Hard–easy effect

(Dialihkan dari Efek sulit–mudah)

Hard-easy effect adalah bias kognitif yang membuat orang tidak menyadari kesulitan sebenarnya (sulit atau mudah) dari tugas yang mereka coba. Dengan kata lain, individu ini melebih-lebihkan kemampuan mereka dalam melakukan tugas-tugas sulit dan meremehkan dirinya untuk tugas yang mudah. Misalnya, ketika individu menunjukkan sifat kurang percaya diri saat menjawab pertanyaan yang relatif mudah dan sebaliknya, sifat terlalu percaya diri saat menjawab pertanyaan yang relatif sulit. Katherine A. Burson, Richard P. Larrick, dan Jack B. Soll dalam studi tahun 2005 menemukan bahwa, "Tugas yang sulit cenderung menghasilkan efek terlalu percaya diri, sementara tugas yang mudah menghasilkan efek kurang percaya diri."[1]

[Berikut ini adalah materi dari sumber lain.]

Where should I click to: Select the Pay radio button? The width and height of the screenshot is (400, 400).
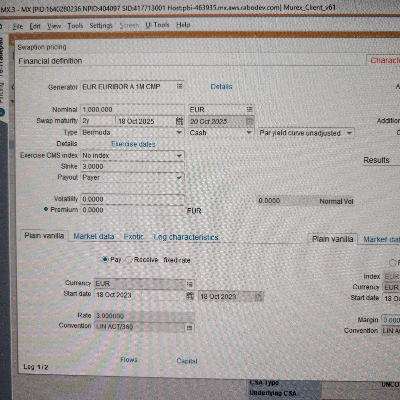(x=105, y=259)
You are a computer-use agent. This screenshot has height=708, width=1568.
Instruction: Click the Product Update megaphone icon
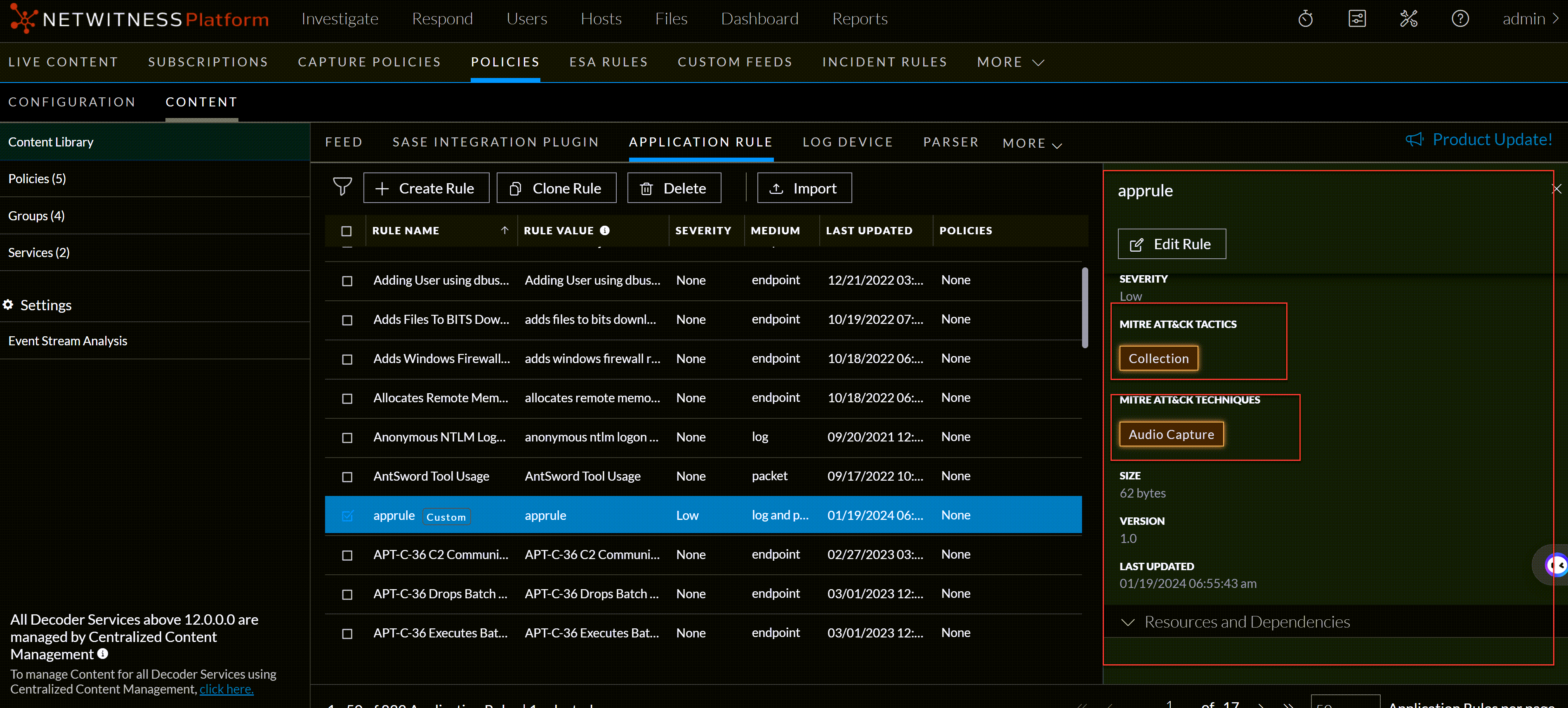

Bias ini berada di bawah lingkup "teori perbandingan sosial" yang dicetuskan oleh Leon Festinger pada tahun 1954. Festinger berpendapat bahwa ketika individu bermaksud untuk menilai pemikiran dan kemampuan mereka, maka teori perbandingan sosial menerangkan cara penilaian tersebut dilakukan, yakni melalui proses membandingkan diri mereka dengan orang lain.[2]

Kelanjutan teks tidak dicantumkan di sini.